In all participants, the process consistently stopped at a gene called IGHG2, located roughly in the middle of the sequence. Beyond that, switching to additional antibody types was rare and limited to a few specific B cell subtypes. Importantly, this barrier emerges whether or not the cells are specific for the vaccine, suggesting that this is a fundamental feature of the operation of the human immune system.
As a result, the mRNA vaccine produced a strong response to IgG1 antibodies (which circulate in the blood and reduce the severity of the disease) but little to IgA2 (the antibody type that protects mucosal surfaces). Respiratory viruses, including SARS-CoV-2, enter the body through the nose, throat, and lungs, so the limited IgA2 response may help explain why some vaccinated people remain susceptible and continue to transmit the virus.
Although it has long been known that antibody class switching follows certain biological rules, the consistency and precision of this barrier had not been demonstrated in IGHG.2 The first human reaction is new. The details here change the way we think about what the immune system can and cannot do when it first encounters a vaccine. The next question is whether we can design vaccines that selectively overcome that barrier and provide strong protection where it’s needed most. ”
Deborah Dunn Walters, Professor and Lead Author and Professor, University of Surrey
The study also called into question long-held assumptions about how antibodies are purified. Class switching and somatic hypermutation, a process by which antibodies are gradually tailored to better match their targets, have long been thought to occur in parallel. In this study, class switching occurred rapidly several weeks after vaccination, but meaningful antibody purification could not be detected until 6 months after the first vaccination. The two processes were effectively separate.
Professor Franca Fraternari, co-author from University College London, said:
“What struck us was that these B cells were very efficient in switching antibody types in the early weeks after vaccination, but little fine-tuning of those antibodies occurred until much later. This separation tells us something important about the structure of the immune response and could influence the way we think about the timing of booster shots in vaccine programs.”
The researchers also found that a B cell subtype known as “double negative” (DN) increased significantly among the antigen-specific B cells tracked in the study after the second vaccine dose. DN cells are associated with chronic infections, autoimmune diseases, and aging.

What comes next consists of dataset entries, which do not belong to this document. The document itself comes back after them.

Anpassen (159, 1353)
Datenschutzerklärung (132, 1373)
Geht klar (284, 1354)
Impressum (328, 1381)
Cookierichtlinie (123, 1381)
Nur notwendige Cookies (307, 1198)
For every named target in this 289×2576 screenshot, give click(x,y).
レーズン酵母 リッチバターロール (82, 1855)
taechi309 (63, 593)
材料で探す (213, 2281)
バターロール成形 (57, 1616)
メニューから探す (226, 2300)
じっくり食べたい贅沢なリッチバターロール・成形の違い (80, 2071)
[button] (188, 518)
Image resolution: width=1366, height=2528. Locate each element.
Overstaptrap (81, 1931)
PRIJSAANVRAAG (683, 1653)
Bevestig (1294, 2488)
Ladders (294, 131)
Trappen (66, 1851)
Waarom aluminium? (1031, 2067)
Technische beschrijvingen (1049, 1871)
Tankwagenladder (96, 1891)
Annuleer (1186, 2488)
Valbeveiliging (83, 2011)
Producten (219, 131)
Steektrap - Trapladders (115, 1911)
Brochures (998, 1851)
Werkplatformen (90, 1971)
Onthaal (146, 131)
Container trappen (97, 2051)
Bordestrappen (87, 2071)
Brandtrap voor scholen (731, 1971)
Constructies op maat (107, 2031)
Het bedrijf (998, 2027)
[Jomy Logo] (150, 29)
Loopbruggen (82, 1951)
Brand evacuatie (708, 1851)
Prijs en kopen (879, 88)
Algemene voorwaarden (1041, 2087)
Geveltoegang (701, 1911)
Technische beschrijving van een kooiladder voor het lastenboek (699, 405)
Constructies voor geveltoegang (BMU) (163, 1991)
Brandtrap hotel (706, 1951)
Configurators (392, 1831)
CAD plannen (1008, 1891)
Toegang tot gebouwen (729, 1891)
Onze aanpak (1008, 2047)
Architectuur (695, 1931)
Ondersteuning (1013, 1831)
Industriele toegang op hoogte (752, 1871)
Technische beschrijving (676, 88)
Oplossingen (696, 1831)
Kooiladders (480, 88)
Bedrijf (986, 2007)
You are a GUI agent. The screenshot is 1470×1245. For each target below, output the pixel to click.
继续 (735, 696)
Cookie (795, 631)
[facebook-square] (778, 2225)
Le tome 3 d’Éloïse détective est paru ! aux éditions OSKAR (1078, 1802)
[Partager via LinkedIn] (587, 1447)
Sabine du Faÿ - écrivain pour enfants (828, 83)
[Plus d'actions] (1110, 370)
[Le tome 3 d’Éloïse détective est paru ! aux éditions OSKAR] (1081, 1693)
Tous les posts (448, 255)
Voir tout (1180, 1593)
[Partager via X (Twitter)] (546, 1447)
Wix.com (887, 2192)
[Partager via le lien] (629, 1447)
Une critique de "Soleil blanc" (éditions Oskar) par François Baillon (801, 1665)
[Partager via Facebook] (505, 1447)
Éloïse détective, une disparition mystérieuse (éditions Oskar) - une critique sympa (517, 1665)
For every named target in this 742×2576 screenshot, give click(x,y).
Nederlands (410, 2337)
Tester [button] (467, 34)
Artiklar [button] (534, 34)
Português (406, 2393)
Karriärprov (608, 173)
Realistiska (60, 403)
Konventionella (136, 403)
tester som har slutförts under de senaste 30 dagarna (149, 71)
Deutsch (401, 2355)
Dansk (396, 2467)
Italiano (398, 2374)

Professor Claudia Mauri, co-author from University College London, said:
“There are many more types of B cells than you might imagine from reading textbooks, and we are just beginning to understand the role they play in the immune system. Perhaps non-traditional B cells are favored by the mRNA platform, which triggers interferon signals that are known to promote a type of immune activation that bypasses the germinal centers where antibodies are normally purified. These findings warrant further research.”
The dataset created in this study combines bulk and single-cell genetic sequencing over 20+ time points per participant with flow cytometry and serology and is publicly available to support future research in vaccine design, B-cell biology, and control of antibody class switching.